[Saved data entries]
= = = = = = =
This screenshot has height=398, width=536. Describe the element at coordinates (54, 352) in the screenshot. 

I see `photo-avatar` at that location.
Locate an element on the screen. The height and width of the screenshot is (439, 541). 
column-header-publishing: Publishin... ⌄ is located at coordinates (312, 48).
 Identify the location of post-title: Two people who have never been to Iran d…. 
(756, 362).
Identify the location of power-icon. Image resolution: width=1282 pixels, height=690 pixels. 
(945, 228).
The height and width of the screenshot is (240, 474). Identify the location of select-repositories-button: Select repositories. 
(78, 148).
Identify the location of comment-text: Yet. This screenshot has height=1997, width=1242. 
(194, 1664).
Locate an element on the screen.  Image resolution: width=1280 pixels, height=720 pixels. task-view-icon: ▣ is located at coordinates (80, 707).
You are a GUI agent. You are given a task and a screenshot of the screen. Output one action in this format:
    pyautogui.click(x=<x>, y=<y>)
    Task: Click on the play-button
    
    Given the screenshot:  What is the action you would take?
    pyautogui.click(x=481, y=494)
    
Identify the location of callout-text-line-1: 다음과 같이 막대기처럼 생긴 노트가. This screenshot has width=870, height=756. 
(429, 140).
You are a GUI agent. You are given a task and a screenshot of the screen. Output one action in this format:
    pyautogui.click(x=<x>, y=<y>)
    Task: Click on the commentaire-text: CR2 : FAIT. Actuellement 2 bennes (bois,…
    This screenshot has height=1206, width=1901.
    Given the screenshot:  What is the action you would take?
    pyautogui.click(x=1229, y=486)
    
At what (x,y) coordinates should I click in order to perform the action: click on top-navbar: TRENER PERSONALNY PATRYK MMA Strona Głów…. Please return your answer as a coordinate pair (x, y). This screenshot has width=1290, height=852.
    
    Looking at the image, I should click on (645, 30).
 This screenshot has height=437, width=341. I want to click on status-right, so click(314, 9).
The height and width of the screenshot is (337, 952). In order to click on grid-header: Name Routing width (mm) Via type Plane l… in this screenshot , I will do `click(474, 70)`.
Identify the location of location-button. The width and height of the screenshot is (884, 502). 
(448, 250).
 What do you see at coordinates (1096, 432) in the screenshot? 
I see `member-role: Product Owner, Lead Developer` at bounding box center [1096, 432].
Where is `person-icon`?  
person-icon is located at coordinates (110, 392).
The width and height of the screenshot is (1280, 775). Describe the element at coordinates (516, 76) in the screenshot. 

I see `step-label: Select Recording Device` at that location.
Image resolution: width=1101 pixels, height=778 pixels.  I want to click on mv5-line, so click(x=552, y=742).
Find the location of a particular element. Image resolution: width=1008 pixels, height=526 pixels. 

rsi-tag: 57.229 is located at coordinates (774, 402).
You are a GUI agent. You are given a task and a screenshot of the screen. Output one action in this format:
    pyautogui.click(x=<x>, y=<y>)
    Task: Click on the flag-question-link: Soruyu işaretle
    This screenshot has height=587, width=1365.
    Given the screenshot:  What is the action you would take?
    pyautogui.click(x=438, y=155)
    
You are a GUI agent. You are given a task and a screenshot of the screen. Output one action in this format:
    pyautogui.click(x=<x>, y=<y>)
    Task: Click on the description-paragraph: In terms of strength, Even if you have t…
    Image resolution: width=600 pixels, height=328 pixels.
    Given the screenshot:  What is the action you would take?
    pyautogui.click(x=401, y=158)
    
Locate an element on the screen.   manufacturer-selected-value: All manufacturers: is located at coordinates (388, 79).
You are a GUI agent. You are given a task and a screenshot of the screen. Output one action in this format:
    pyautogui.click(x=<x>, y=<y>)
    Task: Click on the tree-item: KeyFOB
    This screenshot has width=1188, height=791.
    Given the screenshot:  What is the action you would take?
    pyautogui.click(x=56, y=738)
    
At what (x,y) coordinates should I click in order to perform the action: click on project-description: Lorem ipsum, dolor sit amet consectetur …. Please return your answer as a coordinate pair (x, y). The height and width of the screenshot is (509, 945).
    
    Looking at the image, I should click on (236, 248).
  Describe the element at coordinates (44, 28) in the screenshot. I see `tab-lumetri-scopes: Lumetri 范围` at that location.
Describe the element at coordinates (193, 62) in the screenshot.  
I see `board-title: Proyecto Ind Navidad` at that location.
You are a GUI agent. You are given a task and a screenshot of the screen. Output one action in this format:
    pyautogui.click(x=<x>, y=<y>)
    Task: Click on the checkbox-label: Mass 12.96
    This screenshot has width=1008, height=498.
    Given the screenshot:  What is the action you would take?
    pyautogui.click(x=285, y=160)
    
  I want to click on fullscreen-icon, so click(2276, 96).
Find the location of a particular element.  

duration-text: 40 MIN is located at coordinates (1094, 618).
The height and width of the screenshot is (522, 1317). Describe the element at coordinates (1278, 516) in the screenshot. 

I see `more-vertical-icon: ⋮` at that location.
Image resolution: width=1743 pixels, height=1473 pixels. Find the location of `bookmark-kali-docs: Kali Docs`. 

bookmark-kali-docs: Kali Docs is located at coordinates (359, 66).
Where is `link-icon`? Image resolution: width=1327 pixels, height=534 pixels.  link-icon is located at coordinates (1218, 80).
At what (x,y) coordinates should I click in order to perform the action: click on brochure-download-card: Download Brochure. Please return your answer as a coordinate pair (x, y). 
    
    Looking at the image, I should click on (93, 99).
= = = = = = =
▶ [Exercise description]:
Rewrite all of the material above, substituting "Find the position of" for every occurrence of "Identify the location of" and leaving everything else unchanged.

▶ [Reply]:
This screenshot has height=398, width=536. Describe the element at coordinates (54, 352) in the screenshot. 

I see `photo-avatar` at that location.
Locate an element on the screen. The height and width of the screenshot is (439, 541). 
column-header-publishing: Publishin... ⌄ is located at coordinates (312, 48).
 Find the position of post-title: Two people who have never been to Iran d…. 
(756, 362).
Find the position of power-icon. Image resolution: width=1282 pixels, height=690 pixels. 
(945, 228).
The height and width of the screenshot is (240, 474). Find the position of select-repositories-button: Select repositories. 
(78, 148).
Find the position of comment-text: Yet. This screenshot has height=1997, width=1242. 
(194, 1664).
Locate an element on the screen.  Image resolution: width=1280 pixels, height=720 pixels. task-view-icon: ▣ is located at coordinates (80, 707).
You are a GUI agent. You are given a task and a screenshot of the screen. Output one action in this format:
    pyautogui.click(x=<x>, y=<y>)
    Task: Click on the play-button
    
    Given the screenshot:  What is the action you would take?
    pyautogui.click(x=481, y=494)
    
Find the position of callout-text-line-1: 다음과 같이 막대기처럼 생긴 노트가. This screenshot has width=870, height=756. 
(429, 140).
You are a GUI agent. You are given a task and a screenshot of the screen. Output one action in this format:
    pyautogui.click(x=<x>, y=<y>)
    Task: Click on the commentaire-text: CR2 : FAIT. Actuellement 2 bennes (bois,…
    This screenshot has height=1206, width=1901.
    Given the screenshot:  What is the action you would take?
    pyautogui.click(x=1229, y=486)
    
At what (x,y) coordinates should I click in order to perform the action: click on top-navbar: TRENER PERSONALNY PATRYK MMA Strona Głów…. Please return your answer as a coordinate pair (x, y). This screenshot has width=1290, height=852.
    
    Looking at the image, I should click on (645, 30).
 This screenshot has height=437, width=341. I want to click on status-right, so click(314, 9).
The height and width of the screenshot is (337, 952). In order to click on grid-header: Name Routing width (mm) Via type Plane l… in this screenshot , I will do `click(474, 70)`.
Find the position of location-button. The width and height of the screenshot is (884, 502). 
(448, 250).
 What do you see at coordinates (1096, 432) in the screenshot? 
I see `member-role: Product Owner, Lead Developer` at bounding box center [1096, 432].
Where is `person-icon`?  
person-icon is located at coordinates (110, 392).
The width and height of the screenshot is (1280, 775). Describe the element at coordinates (516, 76) in the screenshot. 

I see `step-label: Select Recording Device` at that location.
Image resolution: width=1101 pixels, height=778 pixels.  I want to click on mv5-line, so click(x=552, y=742).
Find the location of a particular element. Image resolution: width=1008 pixels, height=526 pixels. 

rsi-tag: 57.229 is located at coordinates (774, 402).
You are a GUI agent. You are given a task and a screenshot of the screen. Output one action in this format:
    pyautogui.click(x=<x>, y=<y>)
    Task: Click on the flag-question-link: Soruyu işaretle
    This screenshot has height=587, width=1365.
    Given the screenshot:  What is the action you would take?
    pyautogui.click(x=438, y=155)
    
You are a GUI agent. You are given a task and a screenshot of the screen. Output one action in this format:
    pyautogui.click(x=<x>, y=<y>)
    Task: Click on the description-paragraph: In terms of strength, Even if you have t…
    Image resolution: width=600 pixels, height=328 pixels.
    Given the screenshot:  What is the action you would take?
    pyautogui.click(x=401, y=158)
    
Locate an element on the screen.   manufacturer-selected-value: All manufacturers: is located at coordinates (388, 79).
You are a GUI agent. You are given a task and a screenshot of the screen. Output one action in this format:
    pyautogui.click(x=<x>, y=<y>)
    Task: Click on the tree-item: KeyFOB
    This screenshot has width=1188, height=791.
    Given the screenshot:  What is the action you would take?
    pyautogui.click(x=56, y=738)
    
At what (x,y) coordinates should I click in order to perform the action: click on project-description: Lorem ipsum, dolor sit amet consectetur …. Please return your answer as a coordinate pair (x, y). The height and width of the screenshot is (509, 945).
    
    Looking at the image, I should click on (236, 248).
  Describe the element at coordinates (44, 28) in the screenshot. I see `tab-lumetri-scopes: Lumetri 范围` at that location.
Describe the element at coordinates (193, 62) in the screenshot.  
I see `board-title: Proyecto Ind Navidad` at that location.
You are a GUI agent. You are given a task and a screenshot of the screen. Output one action in this format:
    pyautogui.click(x=<x>, y=<y>)
    Task: Click on the checkbox-label: Mass 12.96
    This screenshot has width=1008, height=498.
    Given the screenshot:  What is the action you would take?
    pyautogui.click(x=285, y=160)
    
  I want to click on fullscreen-icon, so click(2276, 96).
Find the location of a particular element.  

duration-text: 40 MIN is located at coordinates (1094, 618).
The height and width of the screenshot is (522, 1317). Describe the element at coordinates (1278, 516) in the screenshot. 

I see `more-vertical-icon: ⋮` at that location.
Image resolution: width=1743 pixels, height=1473 pixels. Find the location of `bookmark-kali-docs: Kali Docs`. 

bookmark-kali-docs: Kali Docs is located at coordinates (359, 66).
Where is `link-icon`? Image resolution: width=1327 pixels, height=534 pixels.  link-icon is located at coordinates (1218, 80).
At what (x,y) coordinates should I click in order to perform the action: click on brochure-download-card: Download Brochure. Please return your answer as a coordinate pair (x, y). 
    
    Looking at the image, I should click on (93, 99).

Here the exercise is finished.